Yo sé que no soy como antes.
—Mira, cariño, olvida esas fantasías. No has cambiado, te
lo aseguro. Es que hay personas a las que les cuesta entender las diferencias.
…
Pues bien, todos los niños son distintos entre sí y, sean
como sean, están repletos de excelentes sentimientos y de aspectos positivos.
Por desgracia, también existen aspectos negativos, que se deben controlar. Lo
que hay que hacer es sacar al exterior lo mejor de nosotros y enterrar muy
hondo todo lo que pueda dañar. Debemos luchar contra las malas intenciones y
derrotarlas —le explicó su madre.
—¿Y yo tengo aspectos positivos? —siguió preguntando
César.
—Muchos, muchísimos. Más de los que crees: nos quieres,
como nosotros te queremos a ti; eres un buen chico, un buen amigo, comprendes y
respetas a los demás, eres capaz de ayudar y de hacer bien tus deberes…
—¿De verdad hago todo eso, mamá? —le planteó, lleno de incredulidad,
pues no estaba muy convencido de haber sido siempre tan positivo y bueno como
su madre afirmaba.
—¡Claro que lo haces, hijo mío! No lo dudes. Y todas esas
cualidades las debes cultivar y abonar para que den muy buenos frutos. Sobre
todo, no permitas que se vuelva áspera la piel de tu corazón.
—¿La piel de mi corazón? ¿Y cómo es la
piel de los corazones?
—Voy a ver si te lo explico con claridad, para que lo
entiendas —continuó la madre—. Verás, cariño, cada día nos llegan abundantes
sentimientos de quienes nos rodean y hay que saber acogerlos y cuidarlos. Donde
mejor florecen es dentro del corazón, allí dan unos frutos dulces y hermosos.

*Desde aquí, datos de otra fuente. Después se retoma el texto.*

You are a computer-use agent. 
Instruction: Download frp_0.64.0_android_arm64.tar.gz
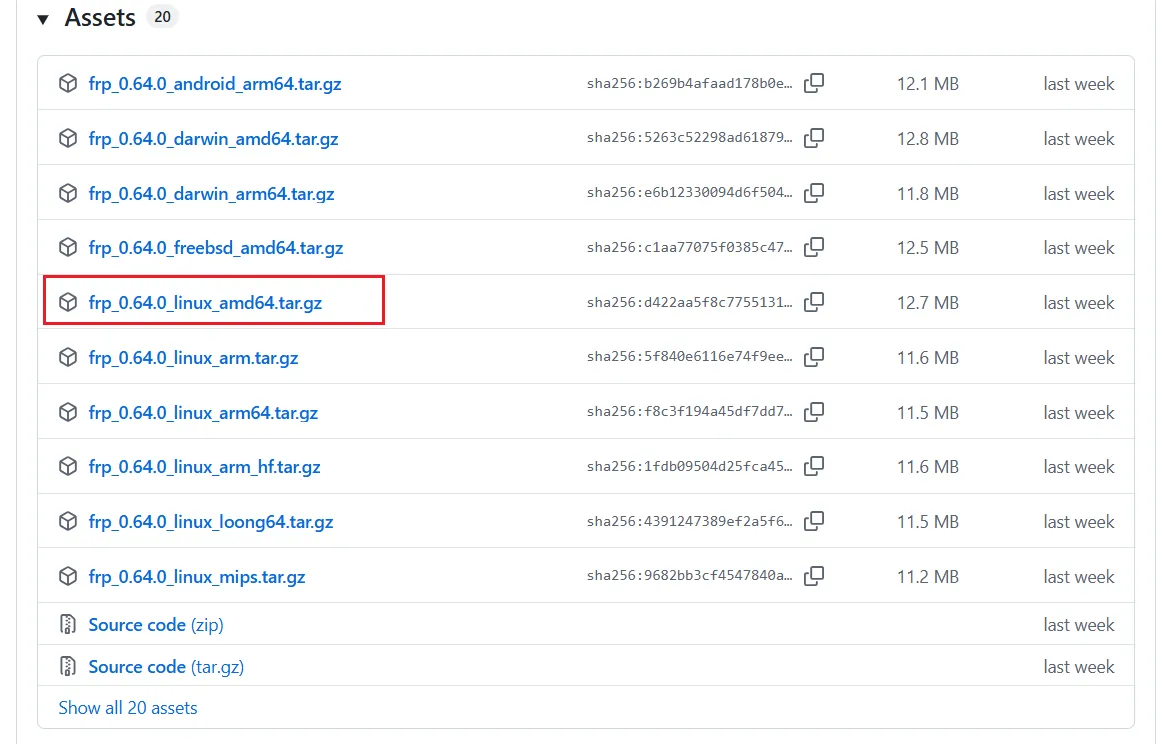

El corazón nos hace ver la vida con ojos diferentes, con ojos tiernos y
comprensivos; pero algunas veces, hijo mío, la gente se olvida de colocar sus
sentimientos en el corazón, o no desea hacerlo. Los deja fuera, se amontonan y
se resecan, hasta llegar un momento en que son tantos los sentimientos
atascados en el exterior que forman una barrera, una coraza alrededor del
corazón y lo aprisionan. La piel se pone rugosa y rígida. Entonces, el corazón pierde
la ternura, la comprensión, y deja de sentir.
Las palabras de su madre lo dejaron pensativo. No había
entendido casi nada, le resultaba demasiado difícil; sin embargo, se quedó
dándole vueltas a aquellas frases, esforzándose por comprenderlas. Cuando consideró
que no sería capaz de descifrar aquella parrafada, volvió a sus reflexiones
sobre si era o no era el chico de siempre, y se preguntó cómo lo verían
realmente los chicos que se habían burlado de su aspecto. Por segunda vez, le
vino al pensamiento la imagen de Diego.